Quand la lune rousse commence comme un lion, elle finit comme un mouton.
Histoire
27 avril 1789 : Manifestation sanglante devant la manufacture Réveillon
Paris, 27 et 28 avril 1789. Dans le faubourg Saint-Antoine, à l’ombre de la Bastille, des ouvriers et des désoeuvrés investissent la fabrique de papiers peints Réveillon et la mettent au pillage. La troupe intervient et réprime la manifestation dans le sang. Une semaine plus tard, les états généraux se réunissent à Versailles. La Révolution française commence… Suite de l’article
27 avril 1848 : Abolition de l’esclavage en France
Le 27 avril 1848, les décrets d’abolition de l’esclavage dans les colonies françaises sont publiés à l’initiative de Victori Schoelcher et François Arago, ministres de la IIe République. Sont concernés les Antilles, la Réunion et Saint-Louis du Sénégal…
Le 27 avril 1978, à Kaboul, capitale de l’Afghanistan, un coup d’État met brutalement fin au gouvernement du général Daoud. Leonid Brejnev et les Soviétiques, qui en sont les instigateurs, ne se doutent pas qu’ils s’engagent dans une aventure qui va les perdre. Les Américains ne se doutent pas davantage que l’un de leurs pions en Afghanistan, le Séoudien Oussama Ben Laden, sera quelques années plus tard leur ennemi n°1…
Naissances
Décès
Fernand de Magellan
vers 1480 à Sabrosa (Tras-os-Montes, Portugal) – 27 avril 1521(Cebu, Philippines)

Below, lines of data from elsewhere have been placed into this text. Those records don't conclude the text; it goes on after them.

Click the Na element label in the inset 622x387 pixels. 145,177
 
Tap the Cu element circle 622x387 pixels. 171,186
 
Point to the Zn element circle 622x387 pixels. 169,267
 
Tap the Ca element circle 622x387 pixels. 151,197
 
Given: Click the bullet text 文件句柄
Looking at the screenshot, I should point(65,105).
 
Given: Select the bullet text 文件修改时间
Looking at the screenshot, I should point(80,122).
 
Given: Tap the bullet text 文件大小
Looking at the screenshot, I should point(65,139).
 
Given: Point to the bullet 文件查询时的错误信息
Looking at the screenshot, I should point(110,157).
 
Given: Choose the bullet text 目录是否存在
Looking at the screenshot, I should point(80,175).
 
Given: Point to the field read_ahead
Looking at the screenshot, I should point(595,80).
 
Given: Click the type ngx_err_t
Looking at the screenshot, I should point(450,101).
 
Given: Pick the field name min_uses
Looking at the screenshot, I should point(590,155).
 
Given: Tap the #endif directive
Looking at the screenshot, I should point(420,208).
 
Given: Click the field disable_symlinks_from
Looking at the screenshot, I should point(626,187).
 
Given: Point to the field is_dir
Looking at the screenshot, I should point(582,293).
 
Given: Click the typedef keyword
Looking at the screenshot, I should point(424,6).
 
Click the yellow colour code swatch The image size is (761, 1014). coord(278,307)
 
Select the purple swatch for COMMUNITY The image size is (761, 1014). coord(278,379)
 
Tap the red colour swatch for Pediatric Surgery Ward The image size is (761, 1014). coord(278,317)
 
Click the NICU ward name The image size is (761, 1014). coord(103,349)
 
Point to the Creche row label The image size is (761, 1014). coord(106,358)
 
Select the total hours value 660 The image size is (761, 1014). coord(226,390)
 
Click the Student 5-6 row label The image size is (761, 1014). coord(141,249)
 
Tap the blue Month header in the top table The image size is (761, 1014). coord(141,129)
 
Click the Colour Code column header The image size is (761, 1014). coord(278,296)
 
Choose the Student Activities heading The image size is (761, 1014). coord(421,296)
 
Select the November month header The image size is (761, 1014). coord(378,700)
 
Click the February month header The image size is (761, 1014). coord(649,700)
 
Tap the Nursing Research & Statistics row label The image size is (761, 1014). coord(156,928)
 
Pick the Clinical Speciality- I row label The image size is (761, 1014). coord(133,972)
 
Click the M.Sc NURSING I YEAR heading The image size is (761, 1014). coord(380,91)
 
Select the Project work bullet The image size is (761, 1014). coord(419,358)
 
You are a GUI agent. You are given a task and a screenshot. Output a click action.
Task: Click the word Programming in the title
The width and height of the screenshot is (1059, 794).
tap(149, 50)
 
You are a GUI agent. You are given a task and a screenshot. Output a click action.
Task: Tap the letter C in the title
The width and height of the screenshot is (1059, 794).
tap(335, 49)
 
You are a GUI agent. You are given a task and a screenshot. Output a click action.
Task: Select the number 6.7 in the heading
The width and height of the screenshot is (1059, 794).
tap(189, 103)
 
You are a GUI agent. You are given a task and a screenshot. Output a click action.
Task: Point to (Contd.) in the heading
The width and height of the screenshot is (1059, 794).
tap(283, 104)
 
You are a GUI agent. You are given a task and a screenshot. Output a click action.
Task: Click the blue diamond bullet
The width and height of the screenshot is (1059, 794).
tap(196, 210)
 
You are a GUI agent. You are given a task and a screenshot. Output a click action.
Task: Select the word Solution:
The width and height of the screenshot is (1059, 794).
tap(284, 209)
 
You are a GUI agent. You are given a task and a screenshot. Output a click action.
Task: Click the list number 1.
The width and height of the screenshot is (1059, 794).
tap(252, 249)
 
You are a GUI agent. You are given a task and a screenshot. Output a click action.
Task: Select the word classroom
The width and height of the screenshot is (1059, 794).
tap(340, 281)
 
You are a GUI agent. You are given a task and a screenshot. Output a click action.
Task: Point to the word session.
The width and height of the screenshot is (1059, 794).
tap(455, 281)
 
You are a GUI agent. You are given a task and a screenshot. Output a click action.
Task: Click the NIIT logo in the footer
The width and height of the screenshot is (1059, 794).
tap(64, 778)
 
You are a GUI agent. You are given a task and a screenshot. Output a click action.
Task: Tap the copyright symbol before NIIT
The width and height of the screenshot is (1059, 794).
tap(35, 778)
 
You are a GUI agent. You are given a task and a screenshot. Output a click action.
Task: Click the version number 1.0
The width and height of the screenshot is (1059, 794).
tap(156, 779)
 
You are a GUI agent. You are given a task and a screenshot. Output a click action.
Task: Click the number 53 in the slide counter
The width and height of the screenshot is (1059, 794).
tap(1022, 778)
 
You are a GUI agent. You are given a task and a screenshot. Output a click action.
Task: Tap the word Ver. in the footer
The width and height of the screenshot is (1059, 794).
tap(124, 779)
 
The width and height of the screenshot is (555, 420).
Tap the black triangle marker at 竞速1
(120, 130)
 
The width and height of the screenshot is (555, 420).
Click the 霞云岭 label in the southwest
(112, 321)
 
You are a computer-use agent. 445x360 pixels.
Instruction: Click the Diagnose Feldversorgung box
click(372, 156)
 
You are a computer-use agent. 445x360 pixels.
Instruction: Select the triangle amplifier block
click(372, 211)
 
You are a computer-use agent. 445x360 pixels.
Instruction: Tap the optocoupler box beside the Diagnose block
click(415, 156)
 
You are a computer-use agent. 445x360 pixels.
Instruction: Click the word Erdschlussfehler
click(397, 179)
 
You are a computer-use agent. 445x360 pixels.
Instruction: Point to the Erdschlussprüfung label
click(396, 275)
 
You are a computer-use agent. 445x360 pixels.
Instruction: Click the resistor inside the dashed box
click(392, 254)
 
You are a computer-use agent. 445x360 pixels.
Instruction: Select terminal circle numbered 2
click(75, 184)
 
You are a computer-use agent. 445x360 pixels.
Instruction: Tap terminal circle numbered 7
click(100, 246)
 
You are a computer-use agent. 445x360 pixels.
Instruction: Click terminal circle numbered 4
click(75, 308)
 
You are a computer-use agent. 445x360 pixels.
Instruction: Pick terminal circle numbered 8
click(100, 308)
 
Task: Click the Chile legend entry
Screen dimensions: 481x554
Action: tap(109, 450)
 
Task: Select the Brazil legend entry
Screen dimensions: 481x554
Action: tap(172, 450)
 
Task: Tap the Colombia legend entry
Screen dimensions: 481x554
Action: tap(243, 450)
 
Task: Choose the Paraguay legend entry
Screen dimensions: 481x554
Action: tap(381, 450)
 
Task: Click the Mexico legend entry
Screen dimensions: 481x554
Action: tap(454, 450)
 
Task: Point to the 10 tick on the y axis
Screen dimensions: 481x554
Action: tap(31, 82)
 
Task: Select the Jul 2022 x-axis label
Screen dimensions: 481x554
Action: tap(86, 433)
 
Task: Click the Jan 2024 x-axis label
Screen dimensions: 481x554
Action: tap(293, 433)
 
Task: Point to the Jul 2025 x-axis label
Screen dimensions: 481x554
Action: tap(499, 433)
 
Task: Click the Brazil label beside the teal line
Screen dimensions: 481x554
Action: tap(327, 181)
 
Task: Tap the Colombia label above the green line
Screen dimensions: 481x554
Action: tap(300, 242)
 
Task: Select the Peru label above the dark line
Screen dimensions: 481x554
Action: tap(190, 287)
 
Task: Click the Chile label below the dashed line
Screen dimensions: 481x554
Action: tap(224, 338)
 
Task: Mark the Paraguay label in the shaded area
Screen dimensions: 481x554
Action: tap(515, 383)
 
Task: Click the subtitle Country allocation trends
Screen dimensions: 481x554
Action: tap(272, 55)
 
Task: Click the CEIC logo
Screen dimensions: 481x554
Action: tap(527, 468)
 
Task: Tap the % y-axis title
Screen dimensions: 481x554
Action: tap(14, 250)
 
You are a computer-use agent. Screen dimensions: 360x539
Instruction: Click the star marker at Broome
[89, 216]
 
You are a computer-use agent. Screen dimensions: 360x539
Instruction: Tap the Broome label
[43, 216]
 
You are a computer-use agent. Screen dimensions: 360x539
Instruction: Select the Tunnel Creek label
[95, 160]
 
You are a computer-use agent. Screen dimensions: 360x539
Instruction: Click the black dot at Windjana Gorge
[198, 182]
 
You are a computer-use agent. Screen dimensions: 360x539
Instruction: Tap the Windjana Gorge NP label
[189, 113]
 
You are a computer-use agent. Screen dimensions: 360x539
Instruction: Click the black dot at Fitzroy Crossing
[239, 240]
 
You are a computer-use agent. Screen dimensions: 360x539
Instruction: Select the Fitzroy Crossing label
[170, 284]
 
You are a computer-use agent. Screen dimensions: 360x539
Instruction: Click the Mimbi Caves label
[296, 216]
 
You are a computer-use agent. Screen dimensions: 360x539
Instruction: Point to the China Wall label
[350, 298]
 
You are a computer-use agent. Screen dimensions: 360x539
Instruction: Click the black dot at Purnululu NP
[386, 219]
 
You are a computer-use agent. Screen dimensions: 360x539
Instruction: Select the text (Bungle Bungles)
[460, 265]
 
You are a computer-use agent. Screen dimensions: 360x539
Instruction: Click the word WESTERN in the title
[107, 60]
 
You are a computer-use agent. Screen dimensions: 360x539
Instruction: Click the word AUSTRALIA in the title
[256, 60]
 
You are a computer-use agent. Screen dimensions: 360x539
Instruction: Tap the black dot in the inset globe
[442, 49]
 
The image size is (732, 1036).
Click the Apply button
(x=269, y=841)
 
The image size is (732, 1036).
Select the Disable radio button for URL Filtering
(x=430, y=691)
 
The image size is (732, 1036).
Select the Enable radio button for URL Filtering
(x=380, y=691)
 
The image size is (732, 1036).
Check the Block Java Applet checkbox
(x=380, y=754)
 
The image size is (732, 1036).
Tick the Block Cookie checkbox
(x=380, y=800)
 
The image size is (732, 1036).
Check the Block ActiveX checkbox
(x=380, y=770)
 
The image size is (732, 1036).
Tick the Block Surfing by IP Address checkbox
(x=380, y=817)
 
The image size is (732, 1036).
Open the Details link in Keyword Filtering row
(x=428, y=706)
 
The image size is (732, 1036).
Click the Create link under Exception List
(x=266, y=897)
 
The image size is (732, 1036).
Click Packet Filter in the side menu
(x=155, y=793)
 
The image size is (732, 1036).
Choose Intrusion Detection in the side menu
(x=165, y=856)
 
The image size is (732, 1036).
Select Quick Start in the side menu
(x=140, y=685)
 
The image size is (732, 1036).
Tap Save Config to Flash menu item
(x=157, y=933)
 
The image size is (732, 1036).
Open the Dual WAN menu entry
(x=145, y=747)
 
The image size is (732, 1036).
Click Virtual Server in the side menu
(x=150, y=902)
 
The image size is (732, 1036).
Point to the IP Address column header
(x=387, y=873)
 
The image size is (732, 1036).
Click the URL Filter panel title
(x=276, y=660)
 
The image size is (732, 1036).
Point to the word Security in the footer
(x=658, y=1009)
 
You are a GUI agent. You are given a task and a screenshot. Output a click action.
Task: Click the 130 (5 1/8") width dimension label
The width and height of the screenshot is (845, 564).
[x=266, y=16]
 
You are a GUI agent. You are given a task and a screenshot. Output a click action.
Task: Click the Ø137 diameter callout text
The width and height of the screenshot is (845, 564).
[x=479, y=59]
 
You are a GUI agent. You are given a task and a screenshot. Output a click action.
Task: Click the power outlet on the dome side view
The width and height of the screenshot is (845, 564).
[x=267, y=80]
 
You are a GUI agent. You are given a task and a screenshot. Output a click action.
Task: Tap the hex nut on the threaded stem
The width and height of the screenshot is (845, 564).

Fernao de Magalhaes (Magellan en français) guerroie en Inde puis au Maroc, où une blessure le laisse boîteux. Il envisage alors d’accomplir le rêve inachevé de Christophe Colomb en contournant l’Amérique et en atteignant enfin l’Asie par l’Ouest. Mais les offres de services de ce loup de mer énergique et brutal sont repoussées par le roi du Portugal, Manuel. Qu’à cela ne tienne. Il se rend en Espagne et épouse la fille de l’alcalde (le maire) de l’Arsenal de Séville. Ses nouvelles relations lui permettent de gagner la confiance du jeune roi d’Espagne, Charles Quint. C’est ainsi qu’il s’engage dans le premier «Tour du monde à la voile»avec 5 navires et 265 hommes de toutes origines !
Il longe l’Amérique du Sud, s’engage dans le détroit qui porte son nom, au nord de la Terre de feu, puis dans l’océan qu’il baptise océan Pacifique. Il trouve la mort aux Philippines, dans un combat avec les indigènes. Un seul navire rentre en Espagne, après avoir contourné l’Afrique. À son bord, Antonio Pigafetta, qui écrira le compte-rendu de l’odyssée, et le capitaine Juan Sebastian del Caño, qui sera anobli par l’empereur Charles Quint.
Une nouveauté chez Bernie nous voilà dans les fleurs
J’ai semé beaucoup d’ancolies il y plusieurs années, elles se sèment maintenant toutes seules et partout même dans les plus petits interstices et elles s’épanouissent en ce moment. Celle-ci est allée s’installer entre les pierres des marches d’escalier. Elles savent se protéger. Elles ne craignent pas le gel et elles sont superbes.
Il y a quelques années quand je pouvais encore voyager, au Kirghizstan, nous avons doublé la charrette de foin. Alors oui je sais la photo répond au thème bien que prise loin de France. L’âne me fait de la peine, il devrait être dans un pré à se prélasser mais dans certains endroit de la planète, il est utile. J’adore les ânes.